How to Store Salted Caramel Churros

Churros are best eaten within an hour of frying. That said, here’s how to handle leftovers:

Storage MethodDurationReheating
Room temperatureUp to 6 hours5 min in 375°F oven or air fryer
RefrigeratorUp to 2 days8 min in 375°F oven, re-roll in cinnamon sugar
Freezer (fried)Up to 2 monthsBake from frozen at 375°F for 10–12 min
Freezer (unfried)Up to 1 monthThaw 15 min, fry as normal

The salted caramel sauce keeps refrigerated for up to 2 weeks in a sealed jar. Reheat in the microwave in 30-second intervals, stirring between each, or warm in a saucepan over low heat. For the full storage guide covering every scenario, see my complete churro storage guide.

Frequently Asked Questions

Can I bake these churros instead of frying?

Yes, though baked churros will be softer and less crispy than fried ones.
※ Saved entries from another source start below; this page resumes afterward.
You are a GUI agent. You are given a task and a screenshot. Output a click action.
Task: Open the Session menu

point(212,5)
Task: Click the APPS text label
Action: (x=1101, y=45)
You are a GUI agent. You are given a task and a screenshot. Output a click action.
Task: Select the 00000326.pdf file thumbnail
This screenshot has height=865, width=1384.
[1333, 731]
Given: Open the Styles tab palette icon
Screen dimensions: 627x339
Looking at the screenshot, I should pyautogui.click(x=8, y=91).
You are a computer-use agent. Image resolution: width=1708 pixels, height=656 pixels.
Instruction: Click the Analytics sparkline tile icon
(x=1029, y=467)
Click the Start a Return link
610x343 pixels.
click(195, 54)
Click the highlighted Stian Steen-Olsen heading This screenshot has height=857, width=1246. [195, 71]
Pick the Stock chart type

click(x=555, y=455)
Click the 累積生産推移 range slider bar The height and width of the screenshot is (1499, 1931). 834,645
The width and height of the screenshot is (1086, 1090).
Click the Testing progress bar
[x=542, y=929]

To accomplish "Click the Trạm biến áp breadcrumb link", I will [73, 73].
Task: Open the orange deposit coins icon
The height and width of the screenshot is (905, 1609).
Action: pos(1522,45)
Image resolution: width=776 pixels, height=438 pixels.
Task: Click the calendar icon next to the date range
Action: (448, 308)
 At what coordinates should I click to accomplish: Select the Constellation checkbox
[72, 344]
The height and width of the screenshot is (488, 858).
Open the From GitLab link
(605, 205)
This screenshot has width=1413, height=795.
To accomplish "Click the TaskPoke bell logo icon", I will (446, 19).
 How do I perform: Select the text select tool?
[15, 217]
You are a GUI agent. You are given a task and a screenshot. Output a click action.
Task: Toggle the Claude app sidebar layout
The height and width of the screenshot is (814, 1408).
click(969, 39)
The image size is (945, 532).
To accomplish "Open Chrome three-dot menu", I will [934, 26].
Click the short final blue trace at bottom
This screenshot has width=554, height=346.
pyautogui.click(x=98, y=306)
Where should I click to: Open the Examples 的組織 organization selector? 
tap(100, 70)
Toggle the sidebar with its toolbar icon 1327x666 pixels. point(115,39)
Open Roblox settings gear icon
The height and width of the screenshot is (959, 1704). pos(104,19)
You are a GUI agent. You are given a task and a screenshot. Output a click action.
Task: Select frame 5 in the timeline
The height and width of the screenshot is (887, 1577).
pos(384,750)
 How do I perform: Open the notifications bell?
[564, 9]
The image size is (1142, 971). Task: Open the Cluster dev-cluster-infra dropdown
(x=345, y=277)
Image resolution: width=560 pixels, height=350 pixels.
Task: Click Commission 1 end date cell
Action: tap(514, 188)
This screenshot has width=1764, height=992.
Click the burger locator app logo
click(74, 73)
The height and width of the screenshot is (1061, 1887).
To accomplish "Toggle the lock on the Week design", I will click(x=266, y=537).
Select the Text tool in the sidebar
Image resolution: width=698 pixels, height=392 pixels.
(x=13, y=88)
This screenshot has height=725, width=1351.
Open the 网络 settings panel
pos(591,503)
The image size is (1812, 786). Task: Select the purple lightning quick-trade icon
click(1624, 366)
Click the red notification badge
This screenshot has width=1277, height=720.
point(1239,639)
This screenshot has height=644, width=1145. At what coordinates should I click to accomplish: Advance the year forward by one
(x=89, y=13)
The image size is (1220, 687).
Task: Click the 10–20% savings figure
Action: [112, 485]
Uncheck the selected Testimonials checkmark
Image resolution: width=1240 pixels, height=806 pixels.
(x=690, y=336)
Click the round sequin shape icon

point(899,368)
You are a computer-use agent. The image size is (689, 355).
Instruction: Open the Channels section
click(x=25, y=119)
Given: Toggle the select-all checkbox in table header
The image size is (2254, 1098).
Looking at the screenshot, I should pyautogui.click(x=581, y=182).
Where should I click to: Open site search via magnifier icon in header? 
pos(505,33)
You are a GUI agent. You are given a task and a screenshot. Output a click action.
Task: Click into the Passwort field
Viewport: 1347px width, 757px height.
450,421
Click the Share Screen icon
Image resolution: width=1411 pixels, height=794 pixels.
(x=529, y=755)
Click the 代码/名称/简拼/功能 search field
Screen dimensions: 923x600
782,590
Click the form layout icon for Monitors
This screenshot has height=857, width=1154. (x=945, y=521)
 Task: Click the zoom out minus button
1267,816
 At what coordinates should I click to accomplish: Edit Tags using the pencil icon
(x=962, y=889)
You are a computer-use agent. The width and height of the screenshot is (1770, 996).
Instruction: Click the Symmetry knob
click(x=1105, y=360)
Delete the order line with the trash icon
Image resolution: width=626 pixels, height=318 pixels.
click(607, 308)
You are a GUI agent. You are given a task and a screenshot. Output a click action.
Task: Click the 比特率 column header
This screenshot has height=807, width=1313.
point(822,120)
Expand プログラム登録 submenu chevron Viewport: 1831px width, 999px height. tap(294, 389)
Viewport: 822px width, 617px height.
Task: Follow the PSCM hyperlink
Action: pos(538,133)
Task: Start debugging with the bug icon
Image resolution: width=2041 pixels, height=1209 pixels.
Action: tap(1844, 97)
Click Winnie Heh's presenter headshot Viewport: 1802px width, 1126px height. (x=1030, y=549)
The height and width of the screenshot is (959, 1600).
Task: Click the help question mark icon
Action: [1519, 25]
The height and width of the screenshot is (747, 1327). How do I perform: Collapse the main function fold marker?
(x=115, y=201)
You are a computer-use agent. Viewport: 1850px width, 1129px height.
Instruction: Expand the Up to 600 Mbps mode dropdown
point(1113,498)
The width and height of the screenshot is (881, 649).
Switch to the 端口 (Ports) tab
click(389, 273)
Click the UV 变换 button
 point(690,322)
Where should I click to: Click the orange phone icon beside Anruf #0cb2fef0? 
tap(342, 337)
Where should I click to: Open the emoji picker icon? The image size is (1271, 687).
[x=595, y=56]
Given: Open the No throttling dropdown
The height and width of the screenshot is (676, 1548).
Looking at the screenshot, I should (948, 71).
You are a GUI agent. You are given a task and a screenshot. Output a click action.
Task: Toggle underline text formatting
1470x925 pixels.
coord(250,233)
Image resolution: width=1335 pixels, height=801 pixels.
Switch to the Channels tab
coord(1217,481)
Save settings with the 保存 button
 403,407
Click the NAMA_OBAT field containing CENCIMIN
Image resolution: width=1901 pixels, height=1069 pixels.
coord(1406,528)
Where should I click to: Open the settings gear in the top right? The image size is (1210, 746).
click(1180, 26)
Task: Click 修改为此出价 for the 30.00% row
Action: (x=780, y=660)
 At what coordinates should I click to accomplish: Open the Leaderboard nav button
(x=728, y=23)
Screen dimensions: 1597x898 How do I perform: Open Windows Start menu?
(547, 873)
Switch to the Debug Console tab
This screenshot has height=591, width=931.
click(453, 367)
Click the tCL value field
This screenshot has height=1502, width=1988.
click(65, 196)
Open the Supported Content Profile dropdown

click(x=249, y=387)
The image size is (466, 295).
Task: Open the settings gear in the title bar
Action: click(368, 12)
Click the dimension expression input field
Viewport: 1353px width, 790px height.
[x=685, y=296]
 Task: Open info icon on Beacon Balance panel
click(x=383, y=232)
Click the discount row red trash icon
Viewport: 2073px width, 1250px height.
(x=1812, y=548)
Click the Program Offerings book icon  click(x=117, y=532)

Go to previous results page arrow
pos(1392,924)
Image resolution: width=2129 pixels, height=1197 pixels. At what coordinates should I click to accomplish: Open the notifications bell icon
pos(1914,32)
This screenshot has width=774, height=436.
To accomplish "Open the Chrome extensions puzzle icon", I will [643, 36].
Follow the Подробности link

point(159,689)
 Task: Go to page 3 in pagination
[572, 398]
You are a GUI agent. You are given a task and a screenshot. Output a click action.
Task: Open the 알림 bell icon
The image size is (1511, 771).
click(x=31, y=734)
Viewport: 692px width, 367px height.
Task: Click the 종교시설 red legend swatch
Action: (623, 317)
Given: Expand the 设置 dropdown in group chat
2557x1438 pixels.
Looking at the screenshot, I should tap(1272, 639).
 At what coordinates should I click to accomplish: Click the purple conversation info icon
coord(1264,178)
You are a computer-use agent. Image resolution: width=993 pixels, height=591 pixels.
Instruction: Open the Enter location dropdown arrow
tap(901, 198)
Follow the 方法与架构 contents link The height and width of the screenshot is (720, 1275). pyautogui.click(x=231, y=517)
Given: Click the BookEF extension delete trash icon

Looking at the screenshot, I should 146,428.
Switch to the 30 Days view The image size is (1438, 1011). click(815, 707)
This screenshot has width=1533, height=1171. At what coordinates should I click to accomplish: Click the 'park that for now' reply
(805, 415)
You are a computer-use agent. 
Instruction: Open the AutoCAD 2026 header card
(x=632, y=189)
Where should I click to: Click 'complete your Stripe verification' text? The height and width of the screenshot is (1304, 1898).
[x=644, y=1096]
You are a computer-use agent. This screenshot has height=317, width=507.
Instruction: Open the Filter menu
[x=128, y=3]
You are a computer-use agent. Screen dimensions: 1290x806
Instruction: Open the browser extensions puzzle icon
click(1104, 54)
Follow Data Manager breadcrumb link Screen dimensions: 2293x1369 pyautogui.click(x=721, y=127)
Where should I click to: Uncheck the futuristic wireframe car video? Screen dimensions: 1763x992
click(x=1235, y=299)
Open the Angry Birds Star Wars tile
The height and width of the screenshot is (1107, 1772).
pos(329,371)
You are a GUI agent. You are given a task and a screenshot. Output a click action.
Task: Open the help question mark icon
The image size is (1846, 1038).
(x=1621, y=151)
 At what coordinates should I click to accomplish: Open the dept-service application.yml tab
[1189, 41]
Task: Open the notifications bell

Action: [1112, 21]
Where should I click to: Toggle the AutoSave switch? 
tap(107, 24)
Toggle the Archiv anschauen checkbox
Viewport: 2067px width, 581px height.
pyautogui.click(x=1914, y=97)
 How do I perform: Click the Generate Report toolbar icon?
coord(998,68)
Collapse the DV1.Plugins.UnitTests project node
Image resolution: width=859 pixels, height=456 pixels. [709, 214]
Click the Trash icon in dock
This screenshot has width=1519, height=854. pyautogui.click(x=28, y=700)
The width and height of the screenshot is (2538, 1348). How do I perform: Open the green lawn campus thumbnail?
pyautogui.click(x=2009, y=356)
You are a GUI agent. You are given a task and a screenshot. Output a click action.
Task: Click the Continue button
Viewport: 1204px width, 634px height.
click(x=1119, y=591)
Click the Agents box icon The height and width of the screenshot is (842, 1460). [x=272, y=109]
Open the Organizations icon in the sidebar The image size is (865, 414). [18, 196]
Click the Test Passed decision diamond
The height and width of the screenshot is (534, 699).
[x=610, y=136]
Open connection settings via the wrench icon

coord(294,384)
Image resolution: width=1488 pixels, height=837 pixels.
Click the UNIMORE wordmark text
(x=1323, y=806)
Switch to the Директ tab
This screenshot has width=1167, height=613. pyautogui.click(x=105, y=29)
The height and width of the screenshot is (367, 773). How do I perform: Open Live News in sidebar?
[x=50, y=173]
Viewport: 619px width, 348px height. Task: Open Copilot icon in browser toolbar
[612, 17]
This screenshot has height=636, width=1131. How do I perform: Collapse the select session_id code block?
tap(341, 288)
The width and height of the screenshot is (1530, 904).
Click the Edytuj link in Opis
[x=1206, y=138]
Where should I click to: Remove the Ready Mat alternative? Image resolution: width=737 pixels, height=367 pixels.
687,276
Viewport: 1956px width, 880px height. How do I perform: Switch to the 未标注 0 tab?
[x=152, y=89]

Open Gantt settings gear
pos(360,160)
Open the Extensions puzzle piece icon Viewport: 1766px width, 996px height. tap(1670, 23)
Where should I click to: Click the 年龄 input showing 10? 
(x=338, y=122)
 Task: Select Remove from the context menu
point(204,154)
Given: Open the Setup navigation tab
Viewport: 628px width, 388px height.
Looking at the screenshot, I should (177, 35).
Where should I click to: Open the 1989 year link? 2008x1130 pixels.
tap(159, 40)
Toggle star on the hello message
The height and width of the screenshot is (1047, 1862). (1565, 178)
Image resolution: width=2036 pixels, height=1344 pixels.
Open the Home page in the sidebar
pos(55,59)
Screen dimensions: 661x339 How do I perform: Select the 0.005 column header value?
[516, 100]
To bake: preheat oven to 400°F (200°C). Pipe churros onto a parchment-lined baking sheet. Brush lightly with melted butter. Bake for 20–25 minutes until golden and firm. Roll in cinnamon sugar immediately after baking. The texture will be more like a soft pretzel than a fried churro, but the flavor is still delicious with the salted caramel sauce.

Are salted caramel churros vegan?

The standard recipe is not vegan because it contains eggs and butter. For a vegan version, replace the 2 eggs with 2 flax eggs (2 tablespoons ground flaxseed + 6 tablespoons water, rested 5 minutes) and replace the butter in the dough with vegan butter (Earth Balance works well). For a vegan caramel sauce, use full-fat coconut cream instead of heavy cream and vegan butter. The result is slightly less silky but still delicious. For more details on churro ingredients and dietary suitability, see my post are churros vegan.

Why are my churros soggy instead of crispy?

Soggy churros almost always come down to one of three things: (1) oil temperature too low — below 360°F causes the dough to absorb oil before a crust forms; (2) too many churros in the oil at once, which drops the temperature; or (3) steaming instead of resting — if you pile churros on top of each other after frying, the trapped steam softens the crust. Space them on a wire rack or single layer on paper towels. The nutrition and calorie breakdown for churros also covers how frying method affects fat content if you’re interested in the full picture.